Chanteur (brièvement), auteur-compositeur, agent, attaché de presse, éditeur et producteur de télévision, Humbert Ibach - dit « Mémé » Ibach - a développé une connaissance affinée et transversale des métiers de la création. Né en 1937 à Suresnes (Hauts-de-Seine), décédé le 4 mai 2025 à l’âge de 88 ans, il avait adhéré à la Sacem au titre d’auteur (1969), de compositeur (1974), d’éditeur (1991) et de réalisateur (2008).
« Mémé » est une appellation paradoxale pour un jeune homme pétillant à l’énergie débordante et expressive. Mais il l’avait endossée avec bonheur parce que donnée par la jeune Sheila, dont il a façonné l’image chez Claude Carrère à partir de 1964. « C’est elle qui m’a surnommé “Mémé” : je veillais sur elle comme une véritable grand-mère ! J’ai toujours été très protecteur avec les artistes dont je me suis occupé », confiait Umberto Petrucci, dit Humbert Ibach.
À Lyon, au tout début des années 1960, Umberto ouvre un salon de coiffure pour dames qui ne désemplit pas, d’autant qu’il ne cesse de chanter pour distraire ses clientes. Jacques Brel, croisé dans les coulisses du Palais d’Hiver de Lyon, lui conseille de monter à Paris pour vivre sa passion. Aussitôt dit, aussitôt fait. En 1962, il y enregistre un EP de quatre titres, Umberto Petrucci, le coiffeur chantant, arrangé par Gérard Poncet.
Claude Carrère l’embauche comme attaché de presse, au service de l’artiste émergente de la maison, Sheila, vingt ans à peine. L’aventure entraîne « Mémé » vers la bande de Salut les Copains, où figure le chanteur Monty. Umberto écrit de nombreuses chansons pour et avec Monty. Ce dernier lui suggère d’adopter le pseudonyme d’Humbert Ibach, en référence au piano sur lequel il joue.
Dans les locaux des Disques Carrère, il croise Hervé Vilard, qui devient son ami, et la parolière Vline Buggy, avec laquelle la complicité est immédiate. Ensemble, ils écrivent notamment Les anges du matin, sur une musique de Jacques Revaux, orchestrée par Jean-Claude Petit. Mémé travaille aussi avec Claude Carrère et Didier Barbelivien. Humbert a une plume, le sens du marketing et un don particulier pour repérer les talents. En 1975, Isabelle Morizet, une adolescente de 17 ans, vient passer un casting chez Carrère. Il en comprend immédiatement le potentiel. Vendant sa voiture américaine et hypothéquant sa maison, il fonde les disques Ibach pour produire le premier disque de celle qu’il rebaptise Carène Cheryl, puis Karen Cheryl et, au temps du disco, il lui fait enregistrer un 33 tours en anglais.

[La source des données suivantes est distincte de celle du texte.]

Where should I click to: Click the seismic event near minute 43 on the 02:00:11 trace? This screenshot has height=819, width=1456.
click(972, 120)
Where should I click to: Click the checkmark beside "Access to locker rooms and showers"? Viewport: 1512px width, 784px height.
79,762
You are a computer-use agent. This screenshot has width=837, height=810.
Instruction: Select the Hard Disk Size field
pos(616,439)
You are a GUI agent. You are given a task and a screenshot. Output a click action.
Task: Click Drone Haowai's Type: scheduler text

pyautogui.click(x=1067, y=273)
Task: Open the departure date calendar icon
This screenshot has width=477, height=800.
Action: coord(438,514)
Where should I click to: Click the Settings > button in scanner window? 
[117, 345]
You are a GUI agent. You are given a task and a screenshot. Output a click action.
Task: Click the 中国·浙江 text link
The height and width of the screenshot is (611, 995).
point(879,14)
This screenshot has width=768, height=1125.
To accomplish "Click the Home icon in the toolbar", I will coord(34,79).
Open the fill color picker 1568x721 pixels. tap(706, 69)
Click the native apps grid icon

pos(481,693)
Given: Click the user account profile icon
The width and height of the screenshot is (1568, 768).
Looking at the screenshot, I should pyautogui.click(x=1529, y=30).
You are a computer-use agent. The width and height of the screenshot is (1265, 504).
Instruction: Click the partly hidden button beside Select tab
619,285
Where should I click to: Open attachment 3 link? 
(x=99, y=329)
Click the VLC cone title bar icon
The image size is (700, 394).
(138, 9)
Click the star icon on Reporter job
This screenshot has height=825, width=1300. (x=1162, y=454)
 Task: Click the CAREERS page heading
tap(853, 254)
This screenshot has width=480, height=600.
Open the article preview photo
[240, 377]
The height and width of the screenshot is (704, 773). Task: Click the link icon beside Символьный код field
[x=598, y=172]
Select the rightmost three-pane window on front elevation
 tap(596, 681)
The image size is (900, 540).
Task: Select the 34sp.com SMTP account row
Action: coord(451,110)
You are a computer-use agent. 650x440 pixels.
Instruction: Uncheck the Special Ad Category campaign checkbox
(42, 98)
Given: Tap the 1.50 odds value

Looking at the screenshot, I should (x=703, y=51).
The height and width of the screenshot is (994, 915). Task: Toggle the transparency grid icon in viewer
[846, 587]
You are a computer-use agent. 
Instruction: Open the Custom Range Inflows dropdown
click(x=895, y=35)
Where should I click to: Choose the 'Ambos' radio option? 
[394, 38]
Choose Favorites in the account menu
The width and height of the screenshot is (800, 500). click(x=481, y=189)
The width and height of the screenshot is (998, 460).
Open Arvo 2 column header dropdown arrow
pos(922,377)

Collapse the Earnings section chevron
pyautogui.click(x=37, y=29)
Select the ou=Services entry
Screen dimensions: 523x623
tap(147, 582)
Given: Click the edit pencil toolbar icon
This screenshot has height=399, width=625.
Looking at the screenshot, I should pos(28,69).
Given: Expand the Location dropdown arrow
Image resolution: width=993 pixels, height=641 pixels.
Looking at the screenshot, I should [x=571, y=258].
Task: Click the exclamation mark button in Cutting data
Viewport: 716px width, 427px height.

Convaincu de la force populaire de ce genre musical, il accompagne l’essor de groupes discos à la fin des années 1970, tels les Moon Birds. Plus tard, il gère la carrière de Douchka, pour qui il écrit une série de tubes avec, comme pour Karen Cheryl, ses complices Claude Lemesle et Didier Barbelivien. Il se reconvertit ensuite à la télévision en créant Les grands du rire, émission diffusée chaque samedi sur France 3 pendant seize ans, de 2003 à 2019. En 2024, l’émission revient sur C8, avant la disparition de la chaîne. En hommage à Jean Ferrat et Charles Aznavour, dont il est fan, Humbert Ibach produit en 2015 et 2017 pour France 3 Jean Ferrat, 5 ans déjà et Charles Aznavour, l’intégrale, des documentaires à son image, amoureux, chantants et précis.
« Quand on dit de quelqu’un « il connaît la chanson », il s’agit, la plupart du temps, d’un cliché plutôt péjoratif. Mémé Ibach faisait exception à cette règle. C’était un véritable amoureux de son métier, un passionné qui respirait instinctivement l’air du temps avec une gourmandise d’enfant heureux. Une séance de travail avec lui était un tourbillon d’idées où il fallait discerner et choisir la perle, mais elle était toujours là, quels que soient l’artiste ou la musique. Il n’y avait qu’un seul petit problème : il était toujours en retard ! Je suis triste que cette fois-ci, il ait été à l’heure. » Claude Lemesle, auteur, président d'honneur du conseil d'administration de la Sacem.